Donatas, por supuesto, colaboró con la asociación mundial de cardiólogos, metiéndose entre pecho y espalda dos raciones de Cialis como el que se calza dos pictolines. Su cara, fuera de toda guía de gestos, apuntaba tan alto que llegué a plantearme una huida por la puerta de atrás. Pero antes de satisfacer al resto de mi vida me vi en la obligación de desatar a las hermanas nigerianas: una, la del curioso brillo en su piel, agonizaba; y a la otra, Donatas, le hurgaba su sexo con una botella de champán recién descorchada. No sé Donatas a qué puesto llegará en esta fatídica ONU pero no me imagino a Kofi Annan o a Ban Ki-moon vestidos con tanga y corpiños mientras se introducen en un jacuzzi hasta los bordes de tinto de verano, habiendo perdido el sentido de la realidad que casi nunca está dentro de esas oficinas de la ONU donde su personal es adiestrado para salvar al mundo cuando Superman era ficción y a sabiendas de que cuando se bajó al mundo de los mortales se quedó tetrapléjico y hasta palmó.

 

–¡Déjame que se la meta antes de que se marche! –gritaba un Donatas al borde de la repatriación cadavérica a Lituania sino apuntando maneras para ser detenido por un par de equipos de Geos.

 

–¡Por favor, Donatas! ¡Déjala marchar!

 

En menos de sesenta segundos el vilo de la situación tornó en el mayor silencio jamás escuchado; porque cuando aquellas puertas se cerraron, dejando tras de sí a esas dos putas nigerianas que decían ser hermanas, Donatas rompió a llorar y yo me abrí un agua con gas Paradiso que aunque picara en la garganta al pasar me lo bebí de un tirón. Tras la desbandada negra quedaban diversas posibilidades a cual más peligrosa: la primera –que era la evidente y probable– que o las nigerianas o algún vecino, aterrado por el griterío femenino mucho más que ensordecedor, hubiera llamado a la policía; la segunda, que Donatas, que en esos mismos instantes lloraba a moco tendido, hubiera sentido una sensación irrefrenable de apuntalarme por las razones que te ofrecen dos Cialis a capón; y para terminar, que por tanto ajetreo, droga, vasodilatador y champán a espuertas, alguien hubiera caído fulminado por un buen infarto.

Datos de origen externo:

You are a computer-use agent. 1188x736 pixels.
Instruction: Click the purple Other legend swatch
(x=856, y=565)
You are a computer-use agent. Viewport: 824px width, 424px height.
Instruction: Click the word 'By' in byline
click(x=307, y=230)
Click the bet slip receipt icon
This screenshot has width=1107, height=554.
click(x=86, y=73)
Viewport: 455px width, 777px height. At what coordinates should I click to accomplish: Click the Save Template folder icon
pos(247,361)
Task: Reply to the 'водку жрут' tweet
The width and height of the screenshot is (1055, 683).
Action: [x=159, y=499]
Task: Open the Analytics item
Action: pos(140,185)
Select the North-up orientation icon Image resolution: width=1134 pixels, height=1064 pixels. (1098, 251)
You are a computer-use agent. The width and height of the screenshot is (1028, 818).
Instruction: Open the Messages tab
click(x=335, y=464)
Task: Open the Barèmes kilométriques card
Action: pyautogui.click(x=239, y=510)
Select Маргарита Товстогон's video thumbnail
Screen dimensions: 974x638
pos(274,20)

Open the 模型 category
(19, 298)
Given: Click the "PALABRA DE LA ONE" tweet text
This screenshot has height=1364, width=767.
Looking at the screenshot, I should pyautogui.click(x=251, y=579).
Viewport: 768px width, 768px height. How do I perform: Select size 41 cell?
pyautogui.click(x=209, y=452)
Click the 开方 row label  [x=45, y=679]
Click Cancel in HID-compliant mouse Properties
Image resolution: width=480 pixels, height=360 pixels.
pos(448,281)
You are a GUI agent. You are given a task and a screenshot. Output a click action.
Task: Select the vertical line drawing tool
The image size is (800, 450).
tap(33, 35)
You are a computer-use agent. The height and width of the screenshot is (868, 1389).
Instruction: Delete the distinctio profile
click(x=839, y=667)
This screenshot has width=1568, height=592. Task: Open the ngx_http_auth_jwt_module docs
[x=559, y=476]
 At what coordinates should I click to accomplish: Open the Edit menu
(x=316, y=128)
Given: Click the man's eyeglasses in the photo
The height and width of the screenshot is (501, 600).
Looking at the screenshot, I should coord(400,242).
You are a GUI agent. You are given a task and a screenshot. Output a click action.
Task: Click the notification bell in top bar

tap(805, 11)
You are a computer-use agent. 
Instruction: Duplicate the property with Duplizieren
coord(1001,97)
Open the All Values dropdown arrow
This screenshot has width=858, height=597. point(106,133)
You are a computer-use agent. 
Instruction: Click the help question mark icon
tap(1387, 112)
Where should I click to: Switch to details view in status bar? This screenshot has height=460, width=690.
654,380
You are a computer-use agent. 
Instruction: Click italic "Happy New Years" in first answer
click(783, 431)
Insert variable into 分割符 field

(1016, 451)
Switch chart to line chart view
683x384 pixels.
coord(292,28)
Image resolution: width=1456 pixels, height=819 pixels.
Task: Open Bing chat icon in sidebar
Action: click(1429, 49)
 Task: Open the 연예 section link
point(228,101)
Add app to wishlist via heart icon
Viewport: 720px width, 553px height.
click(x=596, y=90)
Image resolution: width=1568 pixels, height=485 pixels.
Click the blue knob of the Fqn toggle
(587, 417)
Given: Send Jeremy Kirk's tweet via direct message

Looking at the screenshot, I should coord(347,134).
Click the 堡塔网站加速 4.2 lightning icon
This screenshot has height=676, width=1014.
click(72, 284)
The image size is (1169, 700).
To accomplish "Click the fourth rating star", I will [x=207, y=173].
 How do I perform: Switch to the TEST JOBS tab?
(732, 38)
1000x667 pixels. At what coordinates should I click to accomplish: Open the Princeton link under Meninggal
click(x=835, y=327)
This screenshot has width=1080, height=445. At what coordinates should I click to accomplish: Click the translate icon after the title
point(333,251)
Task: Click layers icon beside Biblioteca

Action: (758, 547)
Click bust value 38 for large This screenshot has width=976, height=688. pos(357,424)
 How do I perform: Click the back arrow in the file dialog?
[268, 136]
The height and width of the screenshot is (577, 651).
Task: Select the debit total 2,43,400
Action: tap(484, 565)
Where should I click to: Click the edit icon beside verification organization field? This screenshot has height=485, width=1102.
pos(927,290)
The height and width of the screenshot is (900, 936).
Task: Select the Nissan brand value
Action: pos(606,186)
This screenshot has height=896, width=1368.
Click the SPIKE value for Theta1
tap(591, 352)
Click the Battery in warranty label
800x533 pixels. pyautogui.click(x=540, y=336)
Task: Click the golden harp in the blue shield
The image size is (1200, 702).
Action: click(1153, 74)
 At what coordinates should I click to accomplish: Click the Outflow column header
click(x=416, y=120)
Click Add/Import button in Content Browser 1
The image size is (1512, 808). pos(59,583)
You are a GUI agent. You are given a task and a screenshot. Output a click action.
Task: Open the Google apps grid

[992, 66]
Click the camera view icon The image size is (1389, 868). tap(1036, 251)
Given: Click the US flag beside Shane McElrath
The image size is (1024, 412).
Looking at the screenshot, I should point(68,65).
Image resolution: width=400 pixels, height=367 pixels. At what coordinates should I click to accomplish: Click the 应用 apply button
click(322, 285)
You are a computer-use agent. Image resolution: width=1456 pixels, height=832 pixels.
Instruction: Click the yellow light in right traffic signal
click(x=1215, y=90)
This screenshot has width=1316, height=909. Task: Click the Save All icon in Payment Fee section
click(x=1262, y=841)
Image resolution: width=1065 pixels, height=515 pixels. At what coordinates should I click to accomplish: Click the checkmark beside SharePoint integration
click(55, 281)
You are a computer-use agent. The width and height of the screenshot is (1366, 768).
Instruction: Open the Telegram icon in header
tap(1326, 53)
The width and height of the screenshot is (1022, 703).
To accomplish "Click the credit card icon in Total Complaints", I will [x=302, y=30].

Nada de esto se produjo y yo intenté marcharme no sin antes cobrar esos doscientos dólares que se introdujeron en mi bolsillo gracias a la deformación física de un Donatas que hasta temblaba.

 

–No me dejes Aspersor, no me dejes. Que no he podido empezar el año de peor manera.

 

–Qué va Donatas, si lo has empezado con mucha suerte. Créeme. Yo hace diez minutos nos veía o muertos o encarcelados hasta el nuevo siglo.

 

–¿Qué va a ser de mí?

 

Cerré la puerta que todavía olía tras de sí a nigeriana asustada. El ascensor, apestaba a lo mismo. Ya en la calle soñé con una de esas posibilidades que rara vez se producen; de hecho muchas más veces a lo largo de mi vida había soñado con ser Superman: que la ONU me nombrara algo en algún país que ustedes elijan, siempre bien lejos, en una perfecta media aritmética de tu dulce hogar y de cualquier atisbo de primermundismo. No sé, ¿sería capaz de reconducir mi vicios insolubles? ¿Cómo aceptaría mi cuenta corriente nóminas de ocho mil eurazos? ¿Poseería, al fin, armario climatizado con capacidad para doscientas botellas de los mejores caldos del mundo?

 

Antes de caer rendido, porque soñar despierto te aporta un nivel de depresión inigualable –entre otras cosas porque el sueño dormido se esfuma a las primeras de cambio pero el sueño despierto te persigue hasta tu muerte–, me abrí un Gran Coronas que me dejó la boca como la seda. Serían las once de la mañana del primer día de un 2014 que se presenta venturoso, y en el que me acordé de ese par de hermanas nigerianas que nunca olisquearon que de la mezcolanza de un lituano diplomático, un español prostituto y una festividad navideña iban a salir escopetadas pensando en qué mal debe estar Nigeria para que nos hayamos venido a Camboya a padecer este tipo de dramas. El Cabernet Sauvignon me supo mejor que cualquier desayuno. Aunque me prometí no repetirlo durante el resto del año. Y apagué el teléfono, no sin antes borrar de la agenda el número de un Donatas del que me temía lo peor. Luego concilié el sueño. Y si soñé, ni me acuerdo.

 

 

Joaquín Campos, 28/12/13, Phnom Penh.